Can I just push in the braided lines into the rail? I don't have the clips...can I get those at a NAPA or autozone/advanced?

These braided lines:
http://www.americanmuscle.com/russell-fuel-line-kit-8793gt.html

I need to connect the braided lines to this:
IMG_2045.jpg




*Not my picture, found it on google*

using this other picture I found:
spring lock coupling.jpg


I have numbers 2-5 on the Russel braided lines...

BUT I cut the female connector (item 1 above) off of the nylon line in the engine bay.

so i have the metal fuel lines to the frame rail, then the soft rubber lines with nylon inner lines until the motor with no connector, just cut off.
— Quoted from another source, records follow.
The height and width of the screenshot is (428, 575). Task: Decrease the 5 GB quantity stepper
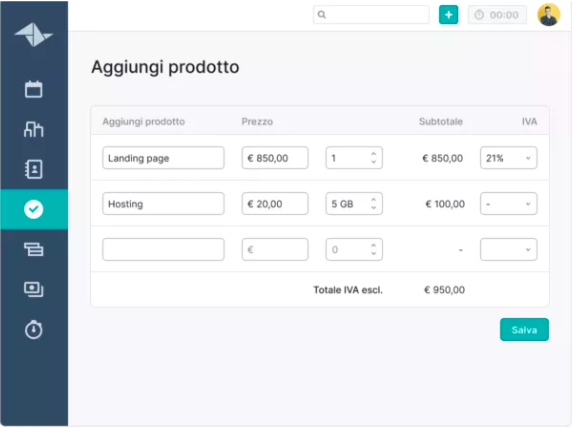point(373,208)
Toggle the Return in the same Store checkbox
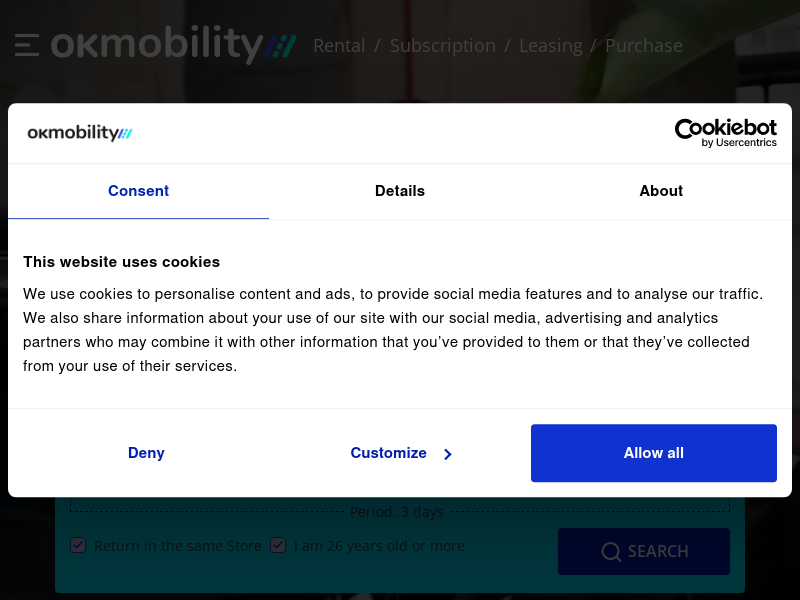The height and width of the screenshot is (600, 800). coord(78,545)
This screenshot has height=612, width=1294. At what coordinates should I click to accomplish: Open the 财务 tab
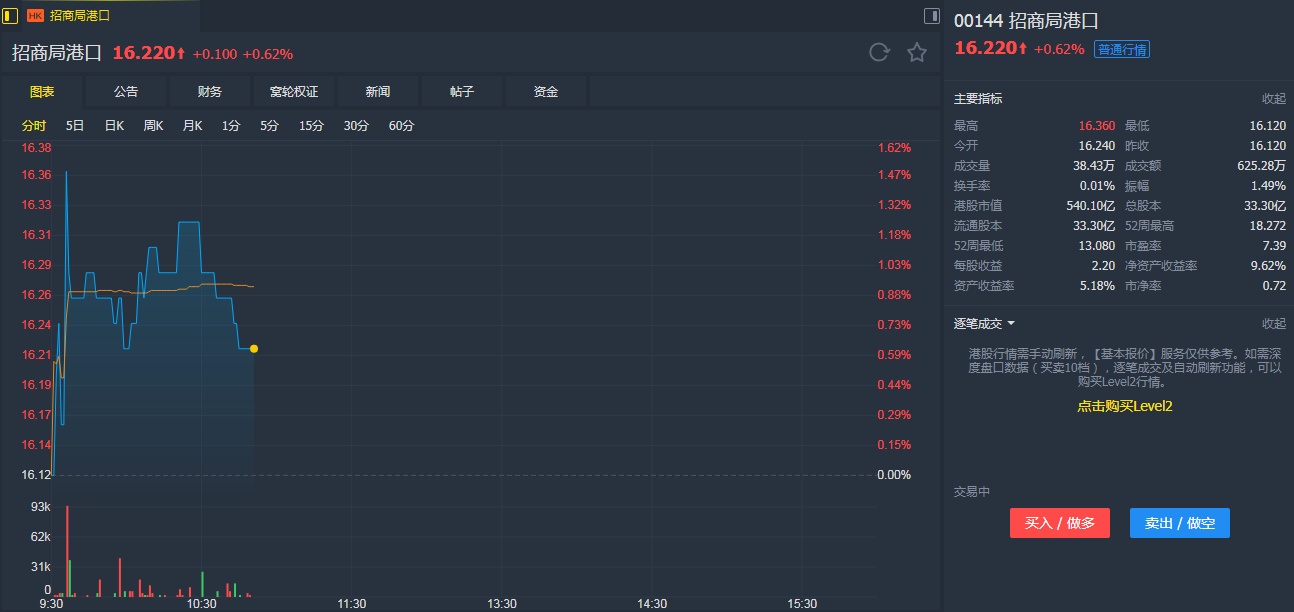(210, 92)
I have to join that nylon end to the braided lines some way.
Be it using the spring lock couplings, or a barbed connector to AN threaded brass to go directly into the braided line, which would in turn remove the spring lock coupling connection.
 
uhhh... so you cut the female fitting off? I dont know if I would be cobbling together any fuel lines, especially after a gasoline fire. I cant remember how the other end attaches to the hard line.
 
I just looked at my setup and took a couple of pictures. They are just Earl's AN fittings. If I remember correctly the Russell fittings do unscrew. So I just took them to my local speed shop, and got two Earl's AN to hose barb fittings. Don't use any sealant on AN fittings, they are designed to seal without the use of sealant. So I clamped two rubber fuel injection lines onto the hard lines coming out from the "frame", and clamped them right to the two hose barbs that are now coming down out of the bottom of the Russell lines. It's been over a year of daily (and spirited) driving with no problems at all. I don't have a smart phone so it is a PITA to get pictures on the computer but I will put them on later if I get home from work at a decent hour.
 
Awesome thanks.

I do understand that clamps and barbs aren't the correct way to fix them, but it does work.

I may just take it to a shop and have them replace the lines all the way back to the metal lines on the frame. I just trying to find an option that works and gets my car back on the road.
 
The russell braided lines that you posted earlier simply use the stock push in spring loaded connectors. These eliminate the chrome steel factory fuel lines.
I personally don't care for the bbk fuel rail kit due the the rubber hose that they use but that's just me I guess. Neither the fuel rails or these braided lines are going to address your problems with the plastic nylon fuel lines coming from the frame rail
 
Yeah, I have found this out. That was my original thought on the installation.

Are the Russell stainless lines both -6 AN? Or is one a -6 and one a -8?

I seem to have found the correct Earl fittings that I need to solve my issue.